Hacker News new | ask | show | jobs
by malinens 1966 days ago
Too bad MySQL does not have partial indexes.

We have one huge table I want to add some indexes for specific cases (for max 1% of records) but server will not have enough memory for it if I add those indexes for all records :/

3 comments

As long as you've got primary keys on the huge table, there's a hacky solution -- create a second table with columns for just the first table's primary key and the columns you're indexing and your desired index, and ensure you always write/update/delete both tables simultaneously using transactions. Then when needed, use the index on the second table and join it to your first with the primary key.

Annoying, but it should work for most queries I'd expect without too much SQL.

I've definitely "rolled my own indexing" like this in the past, though it's more often been duplicating strings into a custom "collation" or other transformations.

Another solution is simply to split your table in two, with the same columns in both, and the index only on one of the tables. But of course that really depends on your business logic -- queries that need to retrieve data from both tables together can get pretty hairy/slow, and if you've got auto-incrementing PKEY's then avoiding collisions between the two tables can be tricky on its own. So this is definitely the less general solution.

Of coure it certainly would be nicer if MySQL supported partial indexes. It seems so useful, I'm surprised it didn't happen long ago.

The first approach is one of the steps towards normalising a database.
Actually it's the opposite of database normalization.

Normalizing removes data redundancy. This adds data redundancy.

When I design a database structure, it's common to start with the most normalized representation possible. And then to denormalize the minimum necessary for performance reasons -- duplicating rows and/or columns just like here so certain data can be retrieved more quickly, whenever indexes aren't powerful or featured enough.

I think what lucian1900 may be thinking is that instead of

    create table purchase_order (
        id int primary key,
        ordered_on timestamptz not null,
        customer_id int not null references customer,
        canceled_on timestamptz
    );
you could have

    create table purchase_order (
        id int primary key,
        ordered_on timestamptz not null,
        customer_id int not null references customer
    );

    create table order_cancelation (
        order_id int primary key references purchase_order,
        canceled_on timestamptz not null
    );
This is indeed a better normalised schema and it allows you to index order_cancelation.canceled_on without worrying about nulls.
Oh then, absolutely.

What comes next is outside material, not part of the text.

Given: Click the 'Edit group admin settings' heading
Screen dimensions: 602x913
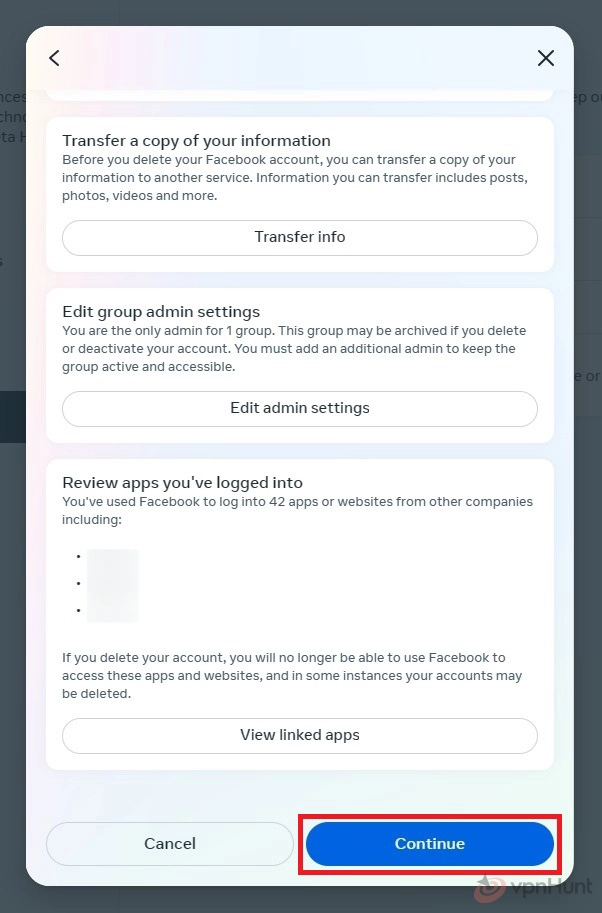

I was assuming a constraint that columns couldn't be removed from the original table. But if you can, then your example is an even better solution.
Exactly, that’s what I thought was being described.
Could you create a temporary high memory slave MySQL server, sync the master, add the index, sync back to master, and decommission the temporary high memory? I don't know enough about master/slave operations to know if it would work.
'malinens doesn't have the storage space to store an index over a column if all values in the column are indexed. They want to index only some values, but not others. This feature does not exist in MySQL.
MySQL has pluggable storage engines. TokuDB does what you're after (adds indexes on the fly, as well as alter tables on the fly without overloading the server).
This page about TokuDB reads:

> TokuDB has been deprecated by its upstream maintainer. It is disabled from MariaDB 10.5 and has been been removed in MariaDB 10.6 - MDEV-19780. We recommend MyRocks as a long-term migration path.

https://mariadb.com/kb/en/tokudb/

Is MyRocks comparable?

Altering table online without using pt-online-schema-change doesn't help if they want an index that covers only some of the keys but not others.